===== AVAILABLE RECORDS =====

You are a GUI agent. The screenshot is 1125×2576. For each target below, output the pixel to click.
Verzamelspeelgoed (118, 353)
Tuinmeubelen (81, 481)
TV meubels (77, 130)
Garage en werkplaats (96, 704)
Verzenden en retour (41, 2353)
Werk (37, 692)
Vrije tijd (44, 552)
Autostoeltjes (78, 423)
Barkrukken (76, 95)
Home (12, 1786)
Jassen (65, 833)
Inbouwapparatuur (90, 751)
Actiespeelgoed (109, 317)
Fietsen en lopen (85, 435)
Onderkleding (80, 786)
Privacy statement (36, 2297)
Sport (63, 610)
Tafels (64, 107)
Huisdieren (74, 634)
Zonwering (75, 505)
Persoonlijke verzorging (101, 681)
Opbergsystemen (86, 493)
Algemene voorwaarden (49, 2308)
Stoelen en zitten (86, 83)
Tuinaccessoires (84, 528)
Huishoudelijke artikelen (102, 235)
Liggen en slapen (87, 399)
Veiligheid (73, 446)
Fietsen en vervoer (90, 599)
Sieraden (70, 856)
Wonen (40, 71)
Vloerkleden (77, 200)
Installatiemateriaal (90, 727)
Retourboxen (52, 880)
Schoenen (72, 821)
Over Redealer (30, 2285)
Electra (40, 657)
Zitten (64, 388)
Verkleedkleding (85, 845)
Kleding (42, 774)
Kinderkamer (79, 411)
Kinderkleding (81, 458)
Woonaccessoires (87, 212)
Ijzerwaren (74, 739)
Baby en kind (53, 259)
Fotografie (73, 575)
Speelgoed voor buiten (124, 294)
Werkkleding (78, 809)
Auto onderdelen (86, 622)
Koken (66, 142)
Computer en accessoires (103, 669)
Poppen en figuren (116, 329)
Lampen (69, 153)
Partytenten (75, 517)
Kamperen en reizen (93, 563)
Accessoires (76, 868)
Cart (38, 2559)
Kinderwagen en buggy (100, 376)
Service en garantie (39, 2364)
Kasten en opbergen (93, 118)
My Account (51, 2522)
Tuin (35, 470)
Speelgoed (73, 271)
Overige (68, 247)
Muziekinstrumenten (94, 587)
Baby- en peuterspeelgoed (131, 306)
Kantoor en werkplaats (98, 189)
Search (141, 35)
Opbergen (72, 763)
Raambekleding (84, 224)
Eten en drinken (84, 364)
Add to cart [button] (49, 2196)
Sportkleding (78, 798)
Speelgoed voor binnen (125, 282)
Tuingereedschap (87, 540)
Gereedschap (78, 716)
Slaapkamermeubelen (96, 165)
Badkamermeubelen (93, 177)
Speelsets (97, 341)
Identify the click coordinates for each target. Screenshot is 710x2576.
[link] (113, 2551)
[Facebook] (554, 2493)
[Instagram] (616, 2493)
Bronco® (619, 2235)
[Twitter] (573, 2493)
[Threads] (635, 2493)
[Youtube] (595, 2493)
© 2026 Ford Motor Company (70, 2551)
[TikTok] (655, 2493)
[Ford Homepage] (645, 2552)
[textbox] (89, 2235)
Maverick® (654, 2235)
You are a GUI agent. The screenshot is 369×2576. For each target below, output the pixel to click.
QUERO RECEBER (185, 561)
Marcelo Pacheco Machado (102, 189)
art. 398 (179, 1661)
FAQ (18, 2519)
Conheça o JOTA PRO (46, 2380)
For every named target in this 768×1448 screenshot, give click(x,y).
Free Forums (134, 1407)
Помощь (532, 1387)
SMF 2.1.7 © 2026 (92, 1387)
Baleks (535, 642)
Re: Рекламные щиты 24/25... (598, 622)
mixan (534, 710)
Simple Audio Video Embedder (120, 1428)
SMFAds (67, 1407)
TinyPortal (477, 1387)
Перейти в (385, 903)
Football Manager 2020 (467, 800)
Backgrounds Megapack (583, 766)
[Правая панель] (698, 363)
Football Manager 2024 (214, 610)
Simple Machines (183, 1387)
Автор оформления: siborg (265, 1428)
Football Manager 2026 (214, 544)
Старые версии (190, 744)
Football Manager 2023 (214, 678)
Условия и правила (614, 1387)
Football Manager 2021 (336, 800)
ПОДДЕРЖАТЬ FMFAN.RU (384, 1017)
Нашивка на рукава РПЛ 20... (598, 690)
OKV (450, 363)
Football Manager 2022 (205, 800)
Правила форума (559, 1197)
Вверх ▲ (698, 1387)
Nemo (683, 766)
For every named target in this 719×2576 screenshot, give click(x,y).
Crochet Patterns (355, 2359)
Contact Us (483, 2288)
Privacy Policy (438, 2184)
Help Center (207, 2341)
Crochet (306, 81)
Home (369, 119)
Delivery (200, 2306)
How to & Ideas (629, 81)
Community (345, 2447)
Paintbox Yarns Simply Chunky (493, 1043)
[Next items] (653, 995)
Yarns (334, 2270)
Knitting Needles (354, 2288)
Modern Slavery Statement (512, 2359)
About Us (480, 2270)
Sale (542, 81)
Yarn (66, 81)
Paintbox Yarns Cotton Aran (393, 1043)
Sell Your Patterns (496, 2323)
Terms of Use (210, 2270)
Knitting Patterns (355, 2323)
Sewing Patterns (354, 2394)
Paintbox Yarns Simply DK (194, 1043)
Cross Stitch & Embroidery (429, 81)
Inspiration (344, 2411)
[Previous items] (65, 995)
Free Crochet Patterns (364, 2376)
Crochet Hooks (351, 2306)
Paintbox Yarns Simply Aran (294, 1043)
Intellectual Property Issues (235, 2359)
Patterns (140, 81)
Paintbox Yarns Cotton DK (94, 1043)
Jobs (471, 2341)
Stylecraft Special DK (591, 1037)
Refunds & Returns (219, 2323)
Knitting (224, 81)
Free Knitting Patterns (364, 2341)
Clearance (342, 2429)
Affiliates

=====

• **EXERCISE AIM**: Task for the records above: copy every line in which the word "give" occurs.

• **RESPONSE TO THE EXERCISE**:
For every named target in this 768×1448 screenshot, give click(x,y).
For every named target in this 719×2576 screenshot, give click(x,y).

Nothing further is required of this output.